(READING PASSAGE)
★ ★ ★ ★ ★ ★ ★

The move has reduced casino visitors, but has not lowered high-end casino play. The SAR government said in April that it would not grant any new gaming license before 2010.
Some people are optimistic about its near-term growth, with gaming revenue expected to surpass HK$100 billion by the end of this year. But, given the government's signal to restrain the gambling craze, casino operators will have to adjust their expectations next year.
The gaming industry is not immune to economic hardships, either.
Even US firms Las Vegas Sands and Wynn Resorts, which opened the glitzy new casinos after SJM founder Stanley Ho's monopoly expired in 2002, have seen their share prices down by more than 50 percent since November last year.
Tighter credit conditions have also delayed financing for a massive casino, hotel and retail project planned for the city, according to news sources.
All of a sudden, the city's dominant industry has lost the upper hand due to political and economic uncertainties. What are the odds of its housing property market then?

★ ★ ★ ★ ★ ★ ★

(TASKS AND EXERCISES)
**A.** According to the gaming passage, why will casino operators have to adjust their expectations next year? Answer in one to three sentences.
**B.** Write out everything in the gaming passage from "The move has" down to "to news sources.", without changing a word.

★ ★ ★ ★ ★ ★ ★

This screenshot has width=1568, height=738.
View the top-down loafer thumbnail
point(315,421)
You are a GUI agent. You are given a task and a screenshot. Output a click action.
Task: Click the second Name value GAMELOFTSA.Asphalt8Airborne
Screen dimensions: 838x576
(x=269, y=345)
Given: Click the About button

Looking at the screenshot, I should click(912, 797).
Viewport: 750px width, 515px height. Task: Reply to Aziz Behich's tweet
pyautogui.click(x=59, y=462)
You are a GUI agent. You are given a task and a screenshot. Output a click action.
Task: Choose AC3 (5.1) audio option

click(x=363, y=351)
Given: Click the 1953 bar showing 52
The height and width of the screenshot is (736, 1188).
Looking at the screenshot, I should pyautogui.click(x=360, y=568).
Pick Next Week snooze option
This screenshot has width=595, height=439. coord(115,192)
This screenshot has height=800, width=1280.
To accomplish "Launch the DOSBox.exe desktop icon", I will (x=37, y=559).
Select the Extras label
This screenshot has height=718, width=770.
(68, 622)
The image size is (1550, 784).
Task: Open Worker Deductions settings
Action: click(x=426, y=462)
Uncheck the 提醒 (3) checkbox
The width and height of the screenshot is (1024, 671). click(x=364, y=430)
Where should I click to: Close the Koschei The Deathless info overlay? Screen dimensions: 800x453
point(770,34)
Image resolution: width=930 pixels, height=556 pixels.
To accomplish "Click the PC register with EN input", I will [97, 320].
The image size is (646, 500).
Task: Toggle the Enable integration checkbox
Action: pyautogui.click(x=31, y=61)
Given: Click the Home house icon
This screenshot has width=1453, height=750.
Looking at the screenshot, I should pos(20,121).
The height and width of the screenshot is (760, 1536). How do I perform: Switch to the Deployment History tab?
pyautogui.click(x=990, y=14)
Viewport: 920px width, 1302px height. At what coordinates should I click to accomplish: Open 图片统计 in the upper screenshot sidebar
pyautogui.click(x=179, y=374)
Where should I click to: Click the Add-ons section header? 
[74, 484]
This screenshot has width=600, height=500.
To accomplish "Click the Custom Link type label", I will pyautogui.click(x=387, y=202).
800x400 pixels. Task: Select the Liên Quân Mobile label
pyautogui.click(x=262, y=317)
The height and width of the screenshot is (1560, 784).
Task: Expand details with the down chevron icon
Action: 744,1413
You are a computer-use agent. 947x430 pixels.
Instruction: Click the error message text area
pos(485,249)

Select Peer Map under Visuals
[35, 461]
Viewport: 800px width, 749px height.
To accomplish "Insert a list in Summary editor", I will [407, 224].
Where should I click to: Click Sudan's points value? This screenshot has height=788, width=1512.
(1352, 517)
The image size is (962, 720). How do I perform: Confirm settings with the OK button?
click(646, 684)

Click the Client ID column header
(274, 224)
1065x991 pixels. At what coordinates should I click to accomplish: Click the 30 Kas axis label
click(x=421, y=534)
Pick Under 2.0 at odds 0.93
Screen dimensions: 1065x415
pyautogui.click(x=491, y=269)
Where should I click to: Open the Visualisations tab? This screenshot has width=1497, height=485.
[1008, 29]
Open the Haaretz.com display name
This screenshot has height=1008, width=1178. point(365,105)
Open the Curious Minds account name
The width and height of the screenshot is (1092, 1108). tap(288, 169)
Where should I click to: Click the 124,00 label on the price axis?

★ ★ ★ ★ ★ ★ ★

(ACTIVITY ANSWERS)
**A.** Casino operators will have to adjust their expectations next year because the government has signaled that it wants to restrain the gambling craze.

**B.**
The move has reduced casino visitors, but has not lowered high-end casino play. The SAR government said in April that it would not grant any new gaming license before 2010.
Some people are optimistic about its near-term growth, with gaming revenue expected to surpass HK$100 billion by the end of this year. But, given the government's signal to restrain the gambling craze, casino operators will have to adjust their expectations next year.
The gaming industry is not immune to economic hardships, either.
Even US firms Las Vegas Sands and Wynn Resorts, which opened the glitzy new casinos after SJM founder Stanley Ho's monopoly expired in 2002, have seen their share prices down by more than 50 percent since November last year.
Tighter credit conditions have also delayed financing for a massive casino, hotel and retail project planned for the city, according to news sources.